The defence demolished the prosecution’s case that Assange had conspired with Chelsea Manning, and that he had recklessly harmed people by releasing the documents. The prosecution argued that Assange’s actions were covered by the UK’s Extradition Act of 2003, which does not bar extradition for crimes of a political nature. The US and UK extradition treaty of 2007, which applies in all US cases, bars extradition for political offences but is not incorporated into UK law. The US representatives sought for the UK act to apply to Assange, rather the treaty.

Assange’s publications were not intended to overthrow any government, the defence said. They argued that espionage itself is a political act, and that the terms of the treaty banning extradition should apply, as should the European Convention on Human Rights.

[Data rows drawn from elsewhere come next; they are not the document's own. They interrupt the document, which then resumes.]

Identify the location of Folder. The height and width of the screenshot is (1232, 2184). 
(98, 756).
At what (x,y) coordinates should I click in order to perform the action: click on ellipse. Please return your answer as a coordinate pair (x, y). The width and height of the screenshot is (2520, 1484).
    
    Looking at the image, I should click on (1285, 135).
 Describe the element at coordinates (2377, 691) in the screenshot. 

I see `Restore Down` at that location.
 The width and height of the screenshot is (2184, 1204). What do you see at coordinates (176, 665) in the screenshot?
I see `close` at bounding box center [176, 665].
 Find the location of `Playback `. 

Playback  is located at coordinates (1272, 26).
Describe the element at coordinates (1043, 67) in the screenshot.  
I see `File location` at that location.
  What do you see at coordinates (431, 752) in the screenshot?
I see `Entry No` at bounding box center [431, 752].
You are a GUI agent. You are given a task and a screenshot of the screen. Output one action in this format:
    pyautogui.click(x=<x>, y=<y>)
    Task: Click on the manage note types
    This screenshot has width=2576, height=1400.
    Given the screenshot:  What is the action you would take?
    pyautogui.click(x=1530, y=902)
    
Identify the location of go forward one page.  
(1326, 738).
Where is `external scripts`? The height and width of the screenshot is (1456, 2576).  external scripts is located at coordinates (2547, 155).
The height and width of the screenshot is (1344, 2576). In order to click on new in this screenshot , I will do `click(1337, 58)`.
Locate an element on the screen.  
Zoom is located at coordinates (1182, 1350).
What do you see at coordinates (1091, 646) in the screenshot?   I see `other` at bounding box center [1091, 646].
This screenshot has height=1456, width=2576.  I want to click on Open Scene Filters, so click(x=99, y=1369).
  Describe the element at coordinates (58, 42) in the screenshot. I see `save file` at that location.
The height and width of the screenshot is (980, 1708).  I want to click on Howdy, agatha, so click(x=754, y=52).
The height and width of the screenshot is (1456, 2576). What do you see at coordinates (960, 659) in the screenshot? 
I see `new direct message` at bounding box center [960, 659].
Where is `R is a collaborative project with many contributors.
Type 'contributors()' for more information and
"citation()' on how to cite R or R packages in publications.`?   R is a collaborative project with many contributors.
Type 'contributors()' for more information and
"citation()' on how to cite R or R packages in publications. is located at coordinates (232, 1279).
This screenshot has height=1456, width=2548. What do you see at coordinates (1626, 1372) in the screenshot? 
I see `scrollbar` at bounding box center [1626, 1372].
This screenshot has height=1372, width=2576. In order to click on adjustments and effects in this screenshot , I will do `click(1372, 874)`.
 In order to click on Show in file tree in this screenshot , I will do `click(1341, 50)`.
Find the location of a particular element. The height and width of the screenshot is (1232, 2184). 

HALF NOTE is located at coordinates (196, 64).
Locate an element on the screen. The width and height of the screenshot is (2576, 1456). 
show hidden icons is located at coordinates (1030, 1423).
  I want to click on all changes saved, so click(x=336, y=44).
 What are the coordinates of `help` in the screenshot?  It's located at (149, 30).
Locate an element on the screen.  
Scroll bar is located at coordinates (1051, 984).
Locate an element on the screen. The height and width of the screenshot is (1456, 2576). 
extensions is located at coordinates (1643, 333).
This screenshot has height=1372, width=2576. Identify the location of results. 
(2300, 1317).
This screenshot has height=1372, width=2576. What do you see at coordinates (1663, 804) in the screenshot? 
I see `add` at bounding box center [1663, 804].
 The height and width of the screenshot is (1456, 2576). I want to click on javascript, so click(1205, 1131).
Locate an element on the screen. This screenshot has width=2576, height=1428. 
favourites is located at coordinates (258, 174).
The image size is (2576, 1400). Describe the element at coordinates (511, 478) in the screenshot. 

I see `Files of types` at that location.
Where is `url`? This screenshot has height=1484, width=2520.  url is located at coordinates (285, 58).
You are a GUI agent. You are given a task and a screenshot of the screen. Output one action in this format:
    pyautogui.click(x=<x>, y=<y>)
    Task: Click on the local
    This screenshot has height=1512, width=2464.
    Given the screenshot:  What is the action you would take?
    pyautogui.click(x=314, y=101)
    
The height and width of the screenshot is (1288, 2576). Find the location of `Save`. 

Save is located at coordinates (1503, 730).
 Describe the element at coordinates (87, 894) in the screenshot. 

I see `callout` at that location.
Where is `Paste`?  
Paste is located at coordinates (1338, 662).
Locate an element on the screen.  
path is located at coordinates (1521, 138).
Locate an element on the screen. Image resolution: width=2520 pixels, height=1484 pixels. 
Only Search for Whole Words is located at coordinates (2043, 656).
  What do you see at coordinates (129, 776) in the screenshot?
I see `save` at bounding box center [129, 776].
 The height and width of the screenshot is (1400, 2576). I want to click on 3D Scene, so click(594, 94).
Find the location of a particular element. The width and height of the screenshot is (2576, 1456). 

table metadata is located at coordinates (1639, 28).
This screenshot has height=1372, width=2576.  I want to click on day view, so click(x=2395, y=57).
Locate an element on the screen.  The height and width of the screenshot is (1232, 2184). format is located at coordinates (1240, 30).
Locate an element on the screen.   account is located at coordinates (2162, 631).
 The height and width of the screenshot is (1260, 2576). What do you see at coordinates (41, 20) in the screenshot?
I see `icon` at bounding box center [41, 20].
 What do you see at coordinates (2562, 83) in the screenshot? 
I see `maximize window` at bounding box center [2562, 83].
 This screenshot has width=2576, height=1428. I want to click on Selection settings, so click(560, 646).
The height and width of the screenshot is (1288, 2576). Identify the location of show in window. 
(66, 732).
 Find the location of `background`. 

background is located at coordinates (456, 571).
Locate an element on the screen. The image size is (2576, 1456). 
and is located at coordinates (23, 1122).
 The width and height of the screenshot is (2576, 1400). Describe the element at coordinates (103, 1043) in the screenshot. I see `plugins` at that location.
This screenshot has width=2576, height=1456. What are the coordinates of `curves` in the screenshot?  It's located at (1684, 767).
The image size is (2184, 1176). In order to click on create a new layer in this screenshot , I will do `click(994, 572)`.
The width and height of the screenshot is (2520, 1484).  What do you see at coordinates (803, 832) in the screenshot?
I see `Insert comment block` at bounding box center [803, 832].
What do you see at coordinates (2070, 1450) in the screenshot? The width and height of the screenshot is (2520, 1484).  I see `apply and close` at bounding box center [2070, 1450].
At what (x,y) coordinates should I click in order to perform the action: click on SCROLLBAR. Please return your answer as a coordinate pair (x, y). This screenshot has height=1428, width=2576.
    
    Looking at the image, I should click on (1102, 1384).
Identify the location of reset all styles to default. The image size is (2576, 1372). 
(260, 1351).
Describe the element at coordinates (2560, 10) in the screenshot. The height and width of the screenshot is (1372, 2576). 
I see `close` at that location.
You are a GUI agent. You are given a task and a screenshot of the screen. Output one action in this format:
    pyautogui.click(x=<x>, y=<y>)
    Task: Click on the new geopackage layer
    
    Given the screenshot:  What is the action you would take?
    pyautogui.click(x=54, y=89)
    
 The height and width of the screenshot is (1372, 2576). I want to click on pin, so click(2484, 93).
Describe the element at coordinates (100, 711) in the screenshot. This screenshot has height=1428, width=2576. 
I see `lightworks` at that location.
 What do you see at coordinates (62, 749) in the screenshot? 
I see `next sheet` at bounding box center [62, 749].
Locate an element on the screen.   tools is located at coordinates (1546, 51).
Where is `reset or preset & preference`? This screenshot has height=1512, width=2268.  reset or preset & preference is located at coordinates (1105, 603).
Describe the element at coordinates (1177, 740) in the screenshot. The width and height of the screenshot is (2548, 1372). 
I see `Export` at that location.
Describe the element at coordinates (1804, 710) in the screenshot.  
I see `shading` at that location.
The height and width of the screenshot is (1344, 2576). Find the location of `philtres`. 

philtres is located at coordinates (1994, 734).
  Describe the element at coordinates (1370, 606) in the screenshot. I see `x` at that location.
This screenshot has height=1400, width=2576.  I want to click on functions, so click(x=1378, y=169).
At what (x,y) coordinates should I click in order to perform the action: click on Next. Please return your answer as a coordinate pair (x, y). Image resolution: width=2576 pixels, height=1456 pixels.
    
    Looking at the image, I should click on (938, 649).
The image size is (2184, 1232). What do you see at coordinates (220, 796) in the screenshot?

The hearing will resume in April, for two or three more weeks. Arguments will be advanced about whether any imprisonment in the US would allow for parole, and whether Assange is fit to travel and stand trial in the first place. A long appeal process will follow, to the UK High Court and Supreme Court, with either the US or Assange as the appellant.

It is hard to see the proceedings against Assange as anything but a show trial, a long, slow process to reach a politically predetermined conclusion. If Baraitser finds for the prosecution, the Woolwich Crown Court will be widely regarded as a courtier of the United States.

Alison Broinowski

Dr Alison Broinowski, a former Australian diplomat and academic, writes on terrorism and related topics.